Namun pas baca An-Nukat wal Uyun ini, saya tiba-tiba saja kagum. Wah kitab tafsir inilah yang saya cari-cari. Komentar saya simpel : lengkap tapi ringkas.
1. Lengkap
Lengkap itu maksudnya selalu menyebutkan khilafiyah di antara para mufassir. Asal tahu aja, belajar tafsir itu mirip belajar fiqih, pasti dan selalu ada khilafiyahnya.
Bedanya kalau di fiqih, perbedaan pendapat itu berdasarkan empat Mazhab, maka dalam tafsir perbedaan itu di antara para mufassir.
Al-Mawardi biasanya memulai penjelasan perbedaan penafsiran dari level tertinggi, yaitu antara Ibnu Abbas dan Ibnu Mas'ud dulu.
Keduanya adalah guru besar ilmu tafsir milik umat Islam dari level shahabat. Setelah itu khilafiyah di antara para tabi'in dan tabiut-tabiin.
2. Ringkas
Pendapat masing-masing ahli tafsir itu disampaikan dengan cukup ringkas oleh Al-Mawardi, tanpa harus bertele-tele.
Keuntungannya, meski kita bacanya hanya sekilas, tapi kita langsung dapatkan pointnya, tanpa harus tenggelam di pusaran arus gelombang pasang jutaan informasi yang merimba.
Pokoknya beda style kalau dibandingkan kitab Tafsir Mafatihul Ghaibi-nya Ar-Razy. Ibaratnya kita berlayar pakai perahu layar melintasi Samudera Pasifik. Tersesat di tengah lautan ilmu.

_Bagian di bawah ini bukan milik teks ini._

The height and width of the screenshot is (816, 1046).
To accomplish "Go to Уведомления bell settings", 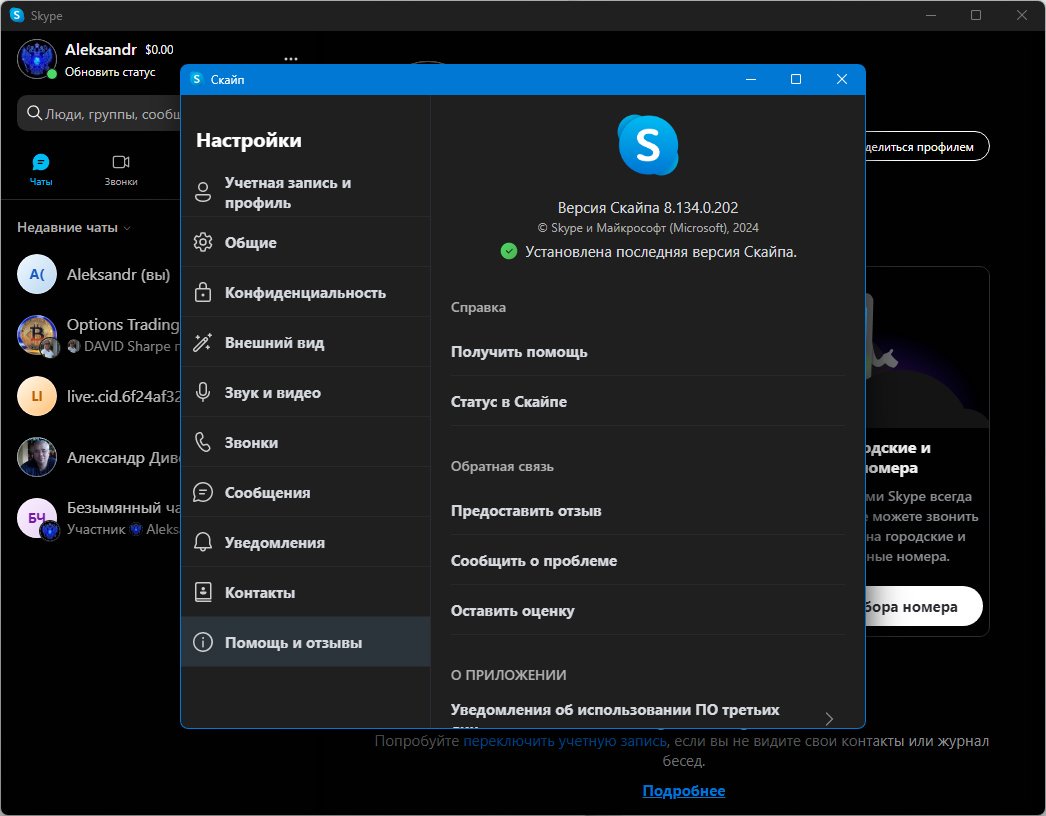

Tafsir An-Nukat wal Uyun ini ibarat ringkasan yang sudah sistematis, jadi mudah dihafalkan dan diingat. Saya punya versi terbitan DKI, yang secara lay-out nampak lebih sistematis.
* * *
Ada seorang teman pas silaturrahmi ke rumah sempat bertanya : Ngomong-ngomong kitab sebanyak ini, sempat dibuka dan dibaca? Atau hanya buat pajangan saja?
Saya jujur menjawab, awalnya memang buat pajangan, tapi ketika saya ngajar dan harus bikin makalah yang butuh rujukan, alhamdulillah jadi tiap hari saya pelototin juga.

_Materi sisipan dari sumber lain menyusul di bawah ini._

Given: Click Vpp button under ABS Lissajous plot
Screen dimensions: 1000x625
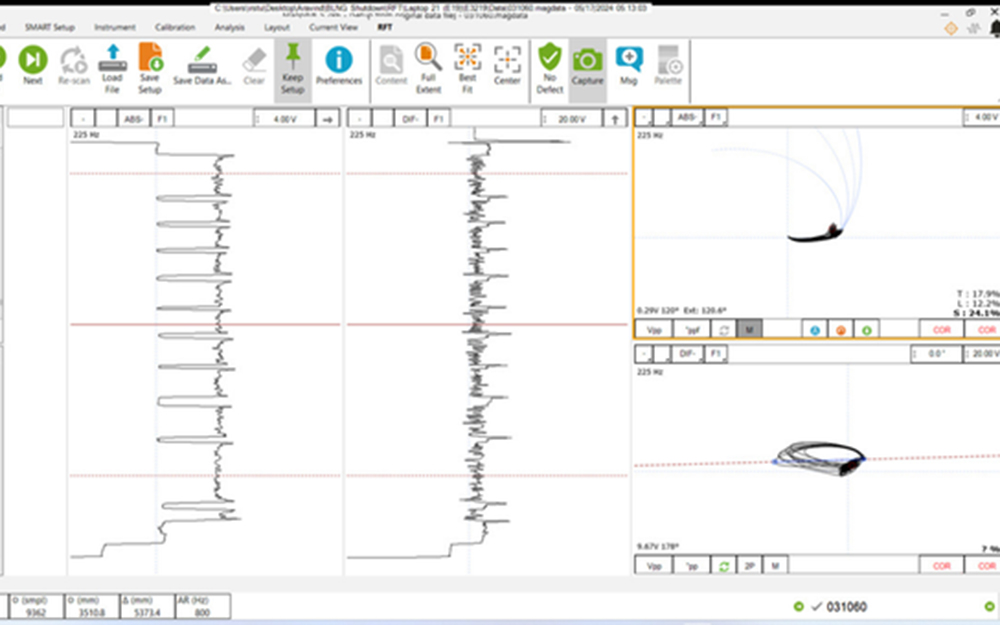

Soalnya ngisi kajiannya kan tiap hari. Bikin tulisannya pun otomatis kudu tiap hari. Maka buka kitabnya mau tidak mau kudu tiap hari juga.
Kebetulan saya ketemu resepnya tanpa sengaja. Kalau mau rajin baca kitab, pastikan tiap hari produktif menulis. Biasakan ngajar pakai makalah hasil tulisan sendiri. Jangan biarkan jamaah cuma jiping alias ngaji nguping.
Ide ini terinspirasi dari gaya dosen Al-Azhar Mesir. Mereka kalau ngajar tidak bawa kitab turots,tapi pakai kitab yang mereka tulis sendiri. Biasanya disebut dengan istilah 'muqorror' oleh mahasiswa Azhar.
Nah, jamaah pengajian kita pun bisa juga kita Azhar-kan, kasih mereka muqorror dari apa yang kita tulis. Tentu kita perlu rujukan kitab untuk menuliskan muqorror itu.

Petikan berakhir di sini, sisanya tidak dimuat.